The Hospital for Sick Children Toronto, ON, Canada
Stacey Tarvin1, Y. Ingrid Goh2, Nicole Taylor3, Bianca Lang4, Marietta De Guzman5, Julie Fuller6, Kristin Houghton7, Susan Kim8, Vanessa Carbone9, Kathryn Cook10, Tanya Slater9, Angela Robinson11, Liza McCann12, Charalampia Papadopoulou13, Clarissa Pilkington14, Phoebe Rushe15 and Peter Blier16, 1Riley Hospital for Children at Indiana University Health, Indianapolis, IN, 2Division of Rheumatology, The Hospital for Sick Children; Child Health Evaluative Services, SickKids Research Institute, Toronto, ON, Canada, 3University of Indianapolis, Indianapolis, IN, 4Dalhousie University - Halifax, Halifax, NS, Canada, 5Baylor College of Medicine/ Texas Children's Hospital, Houston, TX, 6UT Southwestern, Frisco, TX, 7University of British Columbia - Vancouver, Vancouver, BC, Canada, 8UCSF Benioff Children's Hospital, San Francisco, CA, 9The Hospital for Sick Children, Toronto, ON, Canada, 10Akron Children's Hospital, Copley, OH, 11Cleveland Clinic, Cleveland, OH, 12Alder Hey Children's NHS Foundation Trust, Liverpool, United Kingdom, 13UCL Institute of Child Health, and Great Ormond Street Hospital NHS Foundation Trust, Section Head Infection, Immunology, and Rheumatology, London, United Kingdom, 14Great Ormond Street Hospital, London, United Kingdom, 15Royal Liverpool University Hospital, Liverpool, United Kingdom, 16Retired, Amherst, MA
Background/Purpose: Care of patients with juvenile myositis (JM) involves complex assessments performed by highly trained specialists. Restrictions surrounding the COVID-19 pandemic resulted in many patients using telemedicine to obtain care. We examined the experience and opinions of JM patients and their caregivers with telemedicine care.

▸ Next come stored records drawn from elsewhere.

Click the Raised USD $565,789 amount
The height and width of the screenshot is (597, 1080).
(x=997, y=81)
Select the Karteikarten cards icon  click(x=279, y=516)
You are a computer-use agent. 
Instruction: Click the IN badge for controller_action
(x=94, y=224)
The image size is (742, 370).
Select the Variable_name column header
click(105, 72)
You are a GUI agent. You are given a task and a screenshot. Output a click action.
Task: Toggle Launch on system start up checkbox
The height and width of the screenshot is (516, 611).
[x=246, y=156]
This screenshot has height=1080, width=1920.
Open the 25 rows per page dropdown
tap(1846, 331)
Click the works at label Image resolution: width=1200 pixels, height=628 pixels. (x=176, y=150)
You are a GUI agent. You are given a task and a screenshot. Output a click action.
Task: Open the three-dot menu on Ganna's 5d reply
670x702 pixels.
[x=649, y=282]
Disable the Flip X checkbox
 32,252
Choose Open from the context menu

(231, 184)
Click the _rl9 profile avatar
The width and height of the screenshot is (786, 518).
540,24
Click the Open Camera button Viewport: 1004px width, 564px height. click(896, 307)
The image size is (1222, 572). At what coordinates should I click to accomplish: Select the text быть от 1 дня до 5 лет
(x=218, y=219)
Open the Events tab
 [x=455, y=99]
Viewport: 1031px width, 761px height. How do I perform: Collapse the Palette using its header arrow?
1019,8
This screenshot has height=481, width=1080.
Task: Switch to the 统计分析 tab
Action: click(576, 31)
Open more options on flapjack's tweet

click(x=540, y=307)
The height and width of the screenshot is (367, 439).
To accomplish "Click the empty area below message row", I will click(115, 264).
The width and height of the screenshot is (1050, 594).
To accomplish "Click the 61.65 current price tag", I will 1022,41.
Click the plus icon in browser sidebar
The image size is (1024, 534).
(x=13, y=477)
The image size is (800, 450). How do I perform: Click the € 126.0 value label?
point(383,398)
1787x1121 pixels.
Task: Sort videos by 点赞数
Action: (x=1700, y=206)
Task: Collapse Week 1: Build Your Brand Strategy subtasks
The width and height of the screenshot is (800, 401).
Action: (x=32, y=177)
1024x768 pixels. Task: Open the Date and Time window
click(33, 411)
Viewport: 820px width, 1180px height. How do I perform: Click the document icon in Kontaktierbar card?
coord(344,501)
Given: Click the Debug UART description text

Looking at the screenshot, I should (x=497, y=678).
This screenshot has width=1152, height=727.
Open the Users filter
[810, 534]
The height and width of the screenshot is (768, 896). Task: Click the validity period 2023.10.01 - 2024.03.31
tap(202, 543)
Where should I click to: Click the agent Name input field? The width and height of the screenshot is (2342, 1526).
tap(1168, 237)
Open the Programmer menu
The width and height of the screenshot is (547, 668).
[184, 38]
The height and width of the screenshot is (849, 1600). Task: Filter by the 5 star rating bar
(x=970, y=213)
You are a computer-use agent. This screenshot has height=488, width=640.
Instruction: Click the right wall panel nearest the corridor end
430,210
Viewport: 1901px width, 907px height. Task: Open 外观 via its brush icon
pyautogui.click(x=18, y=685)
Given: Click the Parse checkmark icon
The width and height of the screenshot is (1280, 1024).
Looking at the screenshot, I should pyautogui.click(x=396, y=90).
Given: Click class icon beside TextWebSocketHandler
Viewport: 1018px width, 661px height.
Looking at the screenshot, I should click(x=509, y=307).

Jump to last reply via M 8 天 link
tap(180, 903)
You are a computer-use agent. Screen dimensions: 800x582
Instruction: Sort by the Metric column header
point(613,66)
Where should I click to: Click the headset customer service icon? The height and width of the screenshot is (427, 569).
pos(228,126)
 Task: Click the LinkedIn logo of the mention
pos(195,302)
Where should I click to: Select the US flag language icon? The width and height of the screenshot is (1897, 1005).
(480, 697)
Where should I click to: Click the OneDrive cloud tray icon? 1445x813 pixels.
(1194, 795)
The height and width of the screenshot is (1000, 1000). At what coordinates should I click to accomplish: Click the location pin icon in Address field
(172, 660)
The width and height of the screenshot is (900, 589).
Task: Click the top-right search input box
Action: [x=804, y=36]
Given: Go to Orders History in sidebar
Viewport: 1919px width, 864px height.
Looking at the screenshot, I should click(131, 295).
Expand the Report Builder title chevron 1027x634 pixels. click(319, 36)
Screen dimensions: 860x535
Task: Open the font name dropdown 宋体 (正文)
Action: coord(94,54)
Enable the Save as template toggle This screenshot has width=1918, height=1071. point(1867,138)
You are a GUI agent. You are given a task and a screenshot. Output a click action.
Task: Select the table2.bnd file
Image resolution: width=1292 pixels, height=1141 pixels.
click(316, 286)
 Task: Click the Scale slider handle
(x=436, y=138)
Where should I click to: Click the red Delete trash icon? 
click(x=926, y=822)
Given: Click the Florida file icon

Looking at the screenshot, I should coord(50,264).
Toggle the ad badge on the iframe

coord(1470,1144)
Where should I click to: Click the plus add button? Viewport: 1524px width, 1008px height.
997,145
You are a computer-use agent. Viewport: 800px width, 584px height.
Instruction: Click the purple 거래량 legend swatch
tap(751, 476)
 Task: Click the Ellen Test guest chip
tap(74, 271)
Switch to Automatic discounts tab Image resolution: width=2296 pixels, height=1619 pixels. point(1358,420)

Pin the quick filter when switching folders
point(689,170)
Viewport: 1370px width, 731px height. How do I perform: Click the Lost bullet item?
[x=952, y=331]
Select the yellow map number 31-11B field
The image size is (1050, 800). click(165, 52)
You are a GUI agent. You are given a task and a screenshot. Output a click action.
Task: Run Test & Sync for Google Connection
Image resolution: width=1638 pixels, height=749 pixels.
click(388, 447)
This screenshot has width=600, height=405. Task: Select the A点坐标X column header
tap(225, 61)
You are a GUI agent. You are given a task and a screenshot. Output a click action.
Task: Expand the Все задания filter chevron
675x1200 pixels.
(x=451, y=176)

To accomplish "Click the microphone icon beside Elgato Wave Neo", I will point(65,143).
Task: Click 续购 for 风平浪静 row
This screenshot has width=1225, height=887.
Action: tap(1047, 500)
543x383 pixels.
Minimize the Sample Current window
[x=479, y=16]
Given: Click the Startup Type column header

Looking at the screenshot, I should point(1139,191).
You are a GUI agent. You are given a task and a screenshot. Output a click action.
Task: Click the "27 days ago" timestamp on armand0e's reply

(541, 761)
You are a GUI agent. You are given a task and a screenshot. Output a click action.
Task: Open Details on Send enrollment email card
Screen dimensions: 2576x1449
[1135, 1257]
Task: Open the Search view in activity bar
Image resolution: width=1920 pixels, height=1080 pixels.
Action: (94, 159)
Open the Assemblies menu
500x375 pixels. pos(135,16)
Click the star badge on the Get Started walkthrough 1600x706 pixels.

Methods: A REDCap survey link was distributed to Cure JM Foundation members and advertised worldwide by Childhood Arthritis Rheumatology Research Alliance and Paediatric Rheumatology European Society via email, social media, and word of mouth, from February-May 2022. Quantitative data were analyzed using descriptive statistics and qualitative data were thematically analyzed.
Results: 99 patients and caregivers aged > 18 years participated. The majority of respondents were from the United States. 65% learned of the survey from CureJM, 10% from a rheumatology provider and 11% through social media or "other." 65% had participated in a telemedicine visit. 40% of those respondents had 2-4 visits. Of those visits, 61% were conducted over a video conferencing system. Access to technology was an issue for a minority of responding families, with 79% of respondents having devices available to access telemedicine visits and 81% with reliable home internet. Only 5% of respondents indicated access to telecommunication devices was a challenge and 13% indicated trouble with reliable internet. In terms of at home assessment, 56% indicated comfort assessing skin, muscle or joints at home. 31% said no additional training was necessary for them to assess their child at home but when offered, an average of 42% of respondents indicated a desire for more training in skin, muscle strength, and/or joint assessment. Benefits, challenges, and desired improvements of telemedicine were assessed (Tables 1, 2, 3). 58% of respondents were familiar with the Childhood Myositis Assessment Scale (CMAS) and 36% indicated the CMAS was "always" performed at in person visits vs. 9% in telemedicine visits. 28% of respondents indicated that the CMAS "always or often" accurately reflects JM disease activity. 37% of respondents indicated a "remote" CMAS would be a good tool to have for telemedicine visits and 75% were willing to learn the CMAS and perform it as part of a telemedicine visit. 43% of respondents indicated they were satisfied with the care received over telemedicine visits. 23% were not comfortable receiving care via telemedicine. 26% of respondents indicated wanting only in-person visits while 62% said a combination of telemedicine or in-person visits was acceptable.
Conclusion: JM patients and/or caregivers utilized telemedicine care during the pandemic and some were satisfied with this platform. The majority of respondents expressed concern regarding the thoroughness of the care received using telemedicine and many respondents indicated that further training of patients/caregivers to aid in clinical assessment would be helpful. These findings suggest that while there is a role for telemedicine in the future care of JM patients, it would benefit from developing or improving remote assessment tools for JM.
Disclosures: S. Tarvin, None; Y. Goh, None; N. Taylor, None; B. Lang, Moderna; M. De Guzman, None; J. Fuller, None; K. Houghton, None; S. Kim, None; V. Carbone, None; K. Cook, None; T. Slater, None; A. Robinson, None; L. McCann, None; C. Papadopoulou, None; C. Pilkington, None; P. Rushe, None; P. Blier, None.